### Work item
Would you set down every line of the data below exactly as it reads?
Supplied material START
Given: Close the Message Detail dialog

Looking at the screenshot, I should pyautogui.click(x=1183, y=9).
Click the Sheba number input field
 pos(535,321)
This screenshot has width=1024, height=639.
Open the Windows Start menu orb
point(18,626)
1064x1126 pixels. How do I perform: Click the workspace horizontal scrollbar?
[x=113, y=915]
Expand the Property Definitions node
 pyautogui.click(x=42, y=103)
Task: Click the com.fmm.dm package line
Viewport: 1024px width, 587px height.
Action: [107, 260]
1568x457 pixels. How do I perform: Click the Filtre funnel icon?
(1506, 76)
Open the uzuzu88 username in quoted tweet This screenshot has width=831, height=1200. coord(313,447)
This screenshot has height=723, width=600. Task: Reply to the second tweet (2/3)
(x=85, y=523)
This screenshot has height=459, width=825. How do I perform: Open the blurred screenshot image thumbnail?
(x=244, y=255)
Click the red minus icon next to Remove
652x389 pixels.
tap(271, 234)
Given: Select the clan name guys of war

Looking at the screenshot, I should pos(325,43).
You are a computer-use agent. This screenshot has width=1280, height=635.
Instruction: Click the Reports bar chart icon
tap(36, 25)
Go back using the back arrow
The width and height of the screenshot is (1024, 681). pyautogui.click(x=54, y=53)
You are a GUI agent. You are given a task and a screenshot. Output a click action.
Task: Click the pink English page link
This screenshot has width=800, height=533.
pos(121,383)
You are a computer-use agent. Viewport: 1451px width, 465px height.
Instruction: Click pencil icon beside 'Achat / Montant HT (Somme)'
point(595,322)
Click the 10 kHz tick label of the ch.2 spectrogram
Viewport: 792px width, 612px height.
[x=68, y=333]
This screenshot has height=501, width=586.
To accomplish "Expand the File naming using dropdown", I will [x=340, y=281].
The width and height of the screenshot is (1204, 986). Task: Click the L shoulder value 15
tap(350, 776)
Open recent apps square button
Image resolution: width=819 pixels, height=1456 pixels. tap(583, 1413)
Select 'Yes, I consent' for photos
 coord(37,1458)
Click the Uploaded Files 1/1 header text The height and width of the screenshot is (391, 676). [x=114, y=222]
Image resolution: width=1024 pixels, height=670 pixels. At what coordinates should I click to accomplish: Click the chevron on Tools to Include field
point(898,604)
Supplied material END
### Response to the exercise
Given: Close the Message Detail dialog

Looking at the screenshot, I should pyautogui.click(x=1183, y=9).
Click the Sheba number input field
 pos(535,321)
This screenshot has width=1024, height=639.
Open the Windows Start menu orb
point(18,626)
1064x1126 pixels. How do I perform: Click the workspace horizontal scrollbar?
[x=113, y=915]
Expand the Property Definitions node
 pyautogui.click(x=42, y=103)
Task: Click the com.fmm.dm package line
Viewport: 1024px width, 587px height.
Action: [107, 260]
1568x457 pixels. How do I perform: Click the Filtre funnel icon?
(1506, 76)
Open the uzuzu88 username in quoted tweet This screenshot has width=831, height=1200. coord(313,447)
This screenshot has height=723, width=600. Task: Reply to the second tweet (2/3)
(x=85, y=523)
This screenshot has height=459, width=825. How do I perform: Open the blurred screenshot image thumbnail?
(x=244, y=255)
Click the red minus icon next to Remove
652x389 pixels.
tap(271, 234)
Given: Select the clan name guys of war

Looking at the screenshot, I should pos(325,43).
You are a computer-use agent. This screenshot has width=1280, height=635.
Instruction: Click the Reports bar chart icon
tap(36, 25)
Go back using the back arrow
The width and height of the screenshot is (1024, 681). pyautogui.click(x=54, y=53)
You are a GUI agent. You are given a task and a screenshot. Output a click action.
Task: Click the pink English page link
This screenshot has width=800, height=533.
pos(121,383)
You are a computer-use agent. Viewport: 1451px width, 465px height.
Instruction: Click pencil icon beside 'Achat / Montant HT (Somme)'
point(595,322)
Click the 10 kHz tick label of the ch.2 spectrogram
Viewport: 792px width, 612px height.
[x=68, y=333]
This screenshot has height=501, width=586.
To accomplish "Expand the File naming using dropdown", I will [x=340, y=281].
The width and height of the screenshot is (1204, 986). Task: Click the L shoulder value 15
tap(350, 776)
Open recent apps square button
Image resolution: width=819 pixels, height=1456 pixels. tap(583, 1413)
Select 'Yes, I consent' for photos
 coord(37,1458)
Click the Uploaded Files 1/1 header text The height and width of the screenshot is (391, 676). [x=114, y=222]
Image resolution: width=1024 pixels, height=670 pixels. At what coordinates should I click to accomplish: Click the chevron on Tools to Include field
point(898,604)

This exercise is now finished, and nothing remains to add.